The effect of change in the kidney allocation policy on outcomes of a sole transplant center in a single Donor Service Area (DSA)
Abigail Cheng2, Chelsey Wongjirad1,2, Mary Froehlich2, SUNIL K PATEL1.
1UMC Center for Transplantation, University Medical Center of Southern Nevada, Las Vegas, NV, United States; 2Surgery, UNLV School of Medicine, Las Vegas, NV, United States
Purpose: The change in the organ allocation policy , eliminating DSAs for allocating kidneys was believed to affect hospitals that had the sole Transplant Center for that DSA disproportionately. The study was performed to assess whether promoting regional organ sharing led to changes in volume and outcomes of one such transplant center.

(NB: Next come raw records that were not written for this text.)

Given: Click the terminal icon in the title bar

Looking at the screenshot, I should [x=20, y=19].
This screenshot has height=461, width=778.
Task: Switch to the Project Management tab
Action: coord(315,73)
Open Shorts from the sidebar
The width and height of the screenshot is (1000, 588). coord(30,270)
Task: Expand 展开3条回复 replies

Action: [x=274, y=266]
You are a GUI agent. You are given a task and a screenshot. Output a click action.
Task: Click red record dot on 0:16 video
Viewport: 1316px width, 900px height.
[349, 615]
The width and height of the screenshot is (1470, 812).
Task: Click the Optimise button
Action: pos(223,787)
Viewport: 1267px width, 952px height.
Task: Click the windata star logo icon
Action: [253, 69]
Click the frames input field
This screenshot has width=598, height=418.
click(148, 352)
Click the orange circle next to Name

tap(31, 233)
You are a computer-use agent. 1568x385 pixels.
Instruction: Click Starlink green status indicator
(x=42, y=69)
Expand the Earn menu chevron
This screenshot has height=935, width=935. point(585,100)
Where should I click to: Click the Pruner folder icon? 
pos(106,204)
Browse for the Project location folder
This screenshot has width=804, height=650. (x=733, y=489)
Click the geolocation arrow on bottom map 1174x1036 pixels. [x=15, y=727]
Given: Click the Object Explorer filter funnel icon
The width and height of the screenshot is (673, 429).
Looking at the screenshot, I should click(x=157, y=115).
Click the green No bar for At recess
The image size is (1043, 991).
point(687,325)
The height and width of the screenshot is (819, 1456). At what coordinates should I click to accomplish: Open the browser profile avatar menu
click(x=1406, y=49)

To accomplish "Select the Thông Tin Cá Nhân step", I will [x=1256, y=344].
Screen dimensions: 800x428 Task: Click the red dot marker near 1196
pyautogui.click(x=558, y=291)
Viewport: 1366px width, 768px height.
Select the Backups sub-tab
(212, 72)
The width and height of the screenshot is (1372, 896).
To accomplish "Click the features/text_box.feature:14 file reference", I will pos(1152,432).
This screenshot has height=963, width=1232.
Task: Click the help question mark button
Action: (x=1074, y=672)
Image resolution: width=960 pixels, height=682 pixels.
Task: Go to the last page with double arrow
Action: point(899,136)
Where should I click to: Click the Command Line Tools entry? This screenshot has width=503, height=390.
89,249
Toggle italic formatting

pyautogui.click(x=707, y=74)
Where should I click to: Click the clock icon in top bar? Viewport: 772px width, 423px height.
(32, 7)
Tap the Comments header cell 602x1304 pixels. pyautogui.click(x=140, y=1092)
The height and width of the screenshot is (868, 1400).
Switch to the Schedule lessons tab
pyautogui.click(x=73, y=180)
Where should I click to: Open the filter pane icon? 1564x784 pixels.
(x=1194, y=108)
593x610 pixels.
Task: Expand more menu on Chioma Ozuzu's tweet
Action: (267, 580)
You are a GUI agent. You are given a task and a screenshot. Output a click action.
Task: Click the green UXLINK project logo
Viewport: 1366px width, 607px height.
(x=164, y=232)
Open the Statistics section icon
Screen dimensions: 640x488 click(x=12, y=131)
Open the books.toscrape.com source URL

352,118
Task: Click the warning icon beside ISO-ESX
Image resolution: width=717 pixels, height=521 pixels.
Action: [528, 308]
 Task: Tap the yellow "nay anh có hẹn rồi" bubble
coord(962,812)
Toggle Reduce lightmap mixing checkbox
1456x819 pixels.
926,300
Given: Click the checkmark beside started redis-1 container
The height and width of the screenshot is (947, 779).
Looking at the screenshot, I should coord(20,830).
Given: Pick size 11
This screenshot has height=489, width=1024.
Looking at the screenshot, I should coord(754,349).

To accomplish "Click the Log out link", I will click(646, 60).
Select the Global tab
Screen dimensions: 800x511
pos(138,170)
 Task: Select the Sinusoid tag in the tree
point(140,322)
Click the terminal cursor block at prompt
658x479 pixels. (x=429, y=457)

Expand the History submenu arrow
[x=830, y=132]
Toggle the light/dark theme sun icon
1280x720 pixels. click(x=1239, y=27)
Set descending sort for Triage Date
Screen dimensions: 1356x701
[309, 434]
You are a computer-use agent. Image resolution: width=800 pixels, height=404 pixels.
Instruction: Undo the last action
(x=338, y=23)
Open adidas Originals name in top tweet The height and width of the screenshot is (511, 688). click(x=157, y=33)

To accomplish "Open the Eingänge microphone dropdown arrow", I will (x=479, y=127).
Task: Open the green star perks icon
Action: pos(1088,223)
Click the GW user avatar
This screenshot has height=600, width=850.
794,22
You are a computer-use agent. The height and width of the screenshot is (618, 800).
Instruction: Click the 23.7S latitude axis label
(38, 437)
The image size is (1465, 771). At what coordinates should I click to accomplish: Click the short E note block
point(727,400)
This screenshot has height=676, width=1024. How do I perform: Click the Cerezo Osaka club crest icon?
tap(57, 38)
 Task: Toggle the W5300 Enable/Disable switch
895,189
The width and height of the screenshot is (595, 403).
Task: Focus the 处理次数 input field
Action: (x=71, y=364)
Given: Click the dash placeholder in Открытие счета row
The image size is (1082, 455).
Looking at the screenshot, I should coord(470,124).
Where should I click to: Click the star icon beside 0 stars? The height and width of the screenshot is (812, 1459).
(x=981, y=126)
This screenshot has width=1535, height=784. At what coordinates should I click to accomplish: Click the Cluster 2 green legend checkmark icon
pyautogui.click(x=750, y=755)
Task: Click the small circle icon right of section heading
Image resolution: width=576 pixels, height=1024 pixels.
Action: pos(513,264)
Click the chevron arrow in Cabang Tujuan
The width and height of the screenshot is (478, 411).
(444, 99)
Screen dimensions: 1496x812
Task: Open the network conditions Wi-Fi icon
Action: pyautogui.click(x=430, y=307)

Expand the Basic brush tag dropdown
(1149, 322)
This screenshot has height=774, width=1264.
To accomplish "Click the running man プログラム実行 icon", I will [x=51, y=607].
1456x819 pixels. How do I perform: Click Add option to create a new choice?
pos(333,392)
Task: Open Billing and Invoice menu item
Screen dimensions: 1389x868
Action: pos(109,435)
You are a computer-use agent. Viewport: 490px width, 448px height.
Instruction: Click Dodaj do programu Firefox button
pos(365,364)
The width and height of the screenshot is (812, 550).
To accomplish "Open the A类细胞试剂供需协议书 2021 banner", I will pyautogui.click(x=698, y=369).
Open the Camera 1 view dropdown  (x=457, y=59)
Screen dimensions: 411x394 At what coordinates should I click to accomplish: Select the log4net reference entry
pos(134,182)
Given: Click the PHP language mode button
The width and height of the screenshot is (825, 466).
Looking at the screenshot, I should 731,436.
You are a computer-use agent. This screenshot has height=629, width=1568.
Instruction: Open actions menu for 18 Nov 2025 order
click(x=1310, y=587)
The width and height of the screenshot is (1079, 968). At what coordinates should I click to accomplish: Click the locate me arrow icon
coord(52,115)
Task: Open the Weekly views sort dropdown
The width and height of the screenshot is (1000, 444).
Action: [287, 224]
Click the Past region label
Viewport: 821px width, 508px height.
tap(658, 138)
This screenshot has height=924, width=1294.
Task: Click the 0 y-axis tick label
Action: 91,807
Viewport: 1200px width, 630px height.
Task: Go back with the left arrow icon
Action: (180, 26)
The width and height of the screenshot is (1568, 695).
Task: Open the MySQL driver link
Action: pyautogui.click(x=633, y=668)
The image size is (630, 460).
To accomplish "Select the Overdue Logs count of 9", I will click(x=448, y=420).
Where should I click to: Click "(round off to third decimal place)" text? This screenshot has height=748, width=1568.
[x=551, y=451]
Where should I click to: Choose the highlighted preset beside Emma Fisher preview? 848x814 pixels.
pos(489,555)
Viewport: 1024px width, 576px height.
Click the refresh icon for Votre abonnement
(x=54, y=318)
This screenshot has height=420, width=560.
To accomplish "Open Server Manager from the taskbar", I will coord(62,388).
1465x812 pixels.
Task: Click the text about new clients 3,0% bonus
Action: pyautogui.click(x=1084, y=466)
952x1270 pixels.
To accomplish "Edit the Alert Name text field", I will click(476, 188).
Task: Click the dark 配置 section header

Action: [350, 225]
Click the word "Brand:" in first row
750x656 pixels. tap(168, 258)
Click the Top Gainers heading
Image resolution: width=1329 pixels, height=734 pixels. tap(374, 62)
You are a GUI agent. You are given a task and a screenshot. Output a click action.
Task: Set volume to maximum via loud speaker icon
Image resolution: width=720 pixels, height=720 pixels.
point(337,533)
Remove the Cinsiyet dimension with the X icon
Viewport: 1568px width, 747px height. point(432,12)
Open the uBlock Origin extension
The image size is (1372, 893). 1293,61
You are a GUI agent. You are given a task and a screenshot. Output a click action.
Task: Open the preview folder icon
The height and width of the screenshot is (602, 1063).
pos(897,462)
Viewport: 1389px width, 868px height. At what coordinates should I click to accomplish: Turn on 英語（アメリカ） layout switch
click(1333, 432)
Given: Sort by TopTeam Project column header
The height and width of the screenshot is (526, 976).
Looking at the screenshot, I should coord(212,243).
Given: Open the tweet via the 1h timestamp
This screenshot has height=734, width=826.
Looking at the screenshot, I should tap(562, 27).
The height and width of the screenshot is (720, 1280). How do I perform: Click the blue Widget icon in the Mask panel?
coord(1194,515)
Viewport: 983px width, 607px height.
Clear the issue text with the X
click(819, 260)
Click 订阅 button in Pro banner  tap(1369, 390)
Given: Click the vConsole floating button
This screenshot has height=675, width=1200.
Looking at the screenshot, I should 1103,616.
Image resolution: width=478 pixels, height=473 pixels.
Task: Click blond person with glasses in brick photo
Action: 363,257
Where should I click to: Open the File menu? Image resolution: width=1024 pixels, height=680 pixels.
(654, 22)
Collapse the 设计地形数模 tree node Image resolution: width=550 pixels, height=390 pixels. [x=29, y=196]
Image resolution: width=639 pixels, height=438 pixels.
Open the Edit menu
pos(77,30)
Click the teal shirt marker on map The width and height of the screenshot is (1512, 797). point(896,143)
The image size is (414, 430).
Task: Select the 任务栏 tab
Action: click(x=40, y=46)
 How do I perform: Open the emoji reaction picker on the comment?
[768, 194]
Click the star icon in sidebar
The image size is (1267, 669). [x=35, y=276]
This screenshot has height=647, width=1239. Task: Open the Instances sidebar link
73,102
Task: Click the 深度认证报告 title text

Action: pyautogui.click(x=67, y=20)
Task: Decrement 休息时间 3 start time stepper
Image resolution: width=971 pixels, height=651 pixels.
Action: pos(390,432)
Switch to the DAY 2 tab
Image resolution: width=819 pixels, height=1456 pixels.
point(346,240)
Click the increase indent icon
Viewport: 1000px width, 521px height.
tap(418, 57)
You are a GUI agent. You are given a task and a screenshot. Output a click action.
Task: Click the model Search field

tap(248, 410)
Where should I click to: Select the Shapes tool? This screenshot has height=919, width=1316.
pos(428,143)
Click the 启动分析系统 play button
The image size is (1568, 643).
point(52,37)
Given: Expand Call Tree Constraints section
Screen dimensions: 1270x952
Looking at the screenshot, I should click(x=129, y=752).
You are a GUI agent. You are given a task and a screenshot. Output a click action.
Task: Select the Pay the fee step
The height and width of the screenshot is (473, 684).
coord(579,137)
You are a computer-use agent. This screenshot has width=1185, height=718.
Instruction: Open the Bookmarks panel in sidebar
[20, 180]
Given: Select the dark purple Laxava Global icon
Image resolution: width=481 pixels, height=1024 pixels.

Methods: UNOS organ allocation policy for kidneys changed on March 15, 2021. We reviewed our transplant center data for transplants performed prior to that date, and those performed between March 15, 2021 and December 1, 2022. We studied the data for metrics including the number of transplant performed, the rate of transplantation per year, organ quality based on KDPI scores, cold ischemic times,dual kidney transplants, rate of delayed graft function, hospital length of stay, renal function at 1 year posttransplant, patient and graft survival at 1 year. All metrics were compared between the 2 eras using the T paired test and Chi- square test. A P- value of less than 0.05 is considered significant.
Results:
Pre-allocation change | Post- allocation change | p-value | |
---|---|---|---|
n | 116 | 223 | |
Rate of transplants/year | 149 | 138 | 0.40 |
KDPI mean | 53 | 36 | <0.05* |
Cold Ischemic time (minutes) | 886(14.7 hours) | 1404 (23.4 hours) | <0.05* |
Dual kidney transplants | 1 | 32 | <0.05* |
DGF | 42/116 (36%) | 100/223(44%) | 0.126 |
LOS (days) | 5 | 5 | - |
GFR mls/min at 12 months | 50.78∓9.53 | 54.20∓9.68 | 0.69 |
1 year death censored graft survival | 99.13% | 98.65% | 0.69 |
1 year patient survival | 99.13% | 97.3% | 0.26 |
*statistically significant
The transplantation rate decreased after the allocation policy change. There was a statistically significant increase in the cold ischemic times. Outcomes including delayed graft function length of stay, GFR at the end of 1 year, patient and graft survival remained unaffected largely due to an increase in dual kidney transplantation.
Conclusions: The kidney allocation policy change affected cold ischemic times for kidney transplants, however an increase in dual kidney transplantation mitigated a potential effect on transplant center outcomes.